Sepsis is an exaggerated and detrimental inflammatory response reflecting the host’s desperate attempt to control an overwhelming infection. Within septic patients, specific cell populations are dying, and indeed so are the patients themselves. However, with the advent of antibiotic therapy and modern intensive care procedures for life support, physicians are in a position to rescue more sepsis patients through improved understanding of the fundamental pathophysiology, including the prominent role of cell death. While apoptosis has been the major focus of investigative attention, necrosis, pyroptosis and extracellular trap-associated cell death certainly also play important role in this disease. Indeed, a variety of modalities of cell death co-exist in septic patients and the ultimate clinical phenotype is the result not only of the cell populations lost, but also of the proinflammatory and antiinflammatory effects of necrotic and apoptotic cells (respectively) on macrophage and dendritic cell function (Fig. 3).

Fig. 3
figure 3

Cell death influences on progression of sepsis. Bacterial infection activates macrophages, inducing the secretion of proinflammatory mediators, which activate the three classical apoptosis pathways. During sepsis, dendritic cells, B lymphocytes and epithelial cells are the cells types predominantly affected. Apoptosis induces anti-inflammatory response, which can culminate in CARS (“Compensatory Antagonistic Response Syndrome”) and MODS (“Multiple-Organ Dysfunction Syndrome”). Other common mechanisms of cell death in sepsis, include NETosis, necrosis and pyroptosis, and pro-inflammatory in nature

Moreover, specific virulence factors expressed by individual inciting bacterial pathogen(s) may skew the frequency and distribution of cell death phenotypes and thus the tempo and severity of illness.

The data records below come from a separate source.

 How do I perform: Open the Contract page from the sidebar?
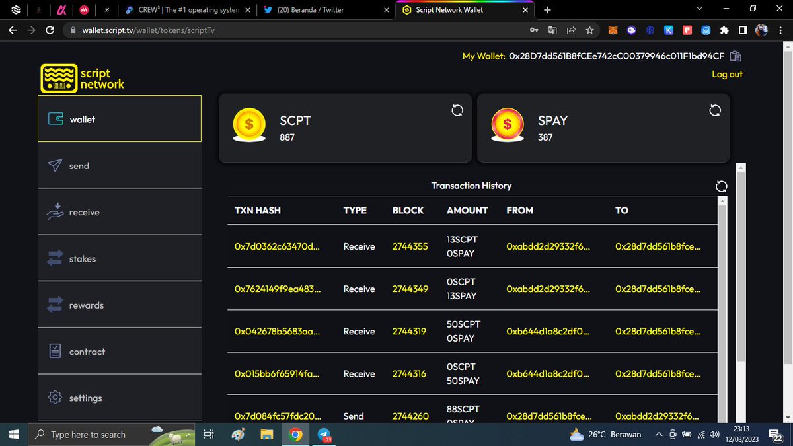[x=56, y=351]
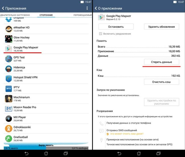Image resolution: width=185 pixels, height=157 pixels.
Task: Select the Onefootball green icon
Action: [9, 139]
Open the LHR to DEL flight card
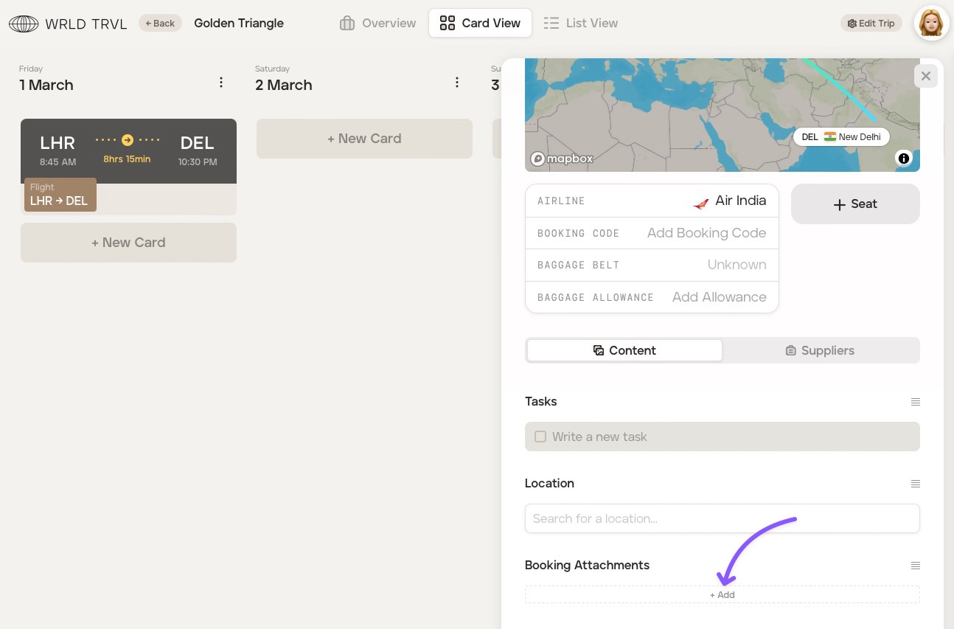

It is apparent that cell disintegration, and the molecules thereby released, plays a governing roles in the inflammatory response and host immune competence during sepsis. Comprehension of the molecular mechanisms implicated in this phenomenon might lead to the development of therapeutic strategies targeted against dying cells and the signals they transmit, thereby mitigating their negative effects.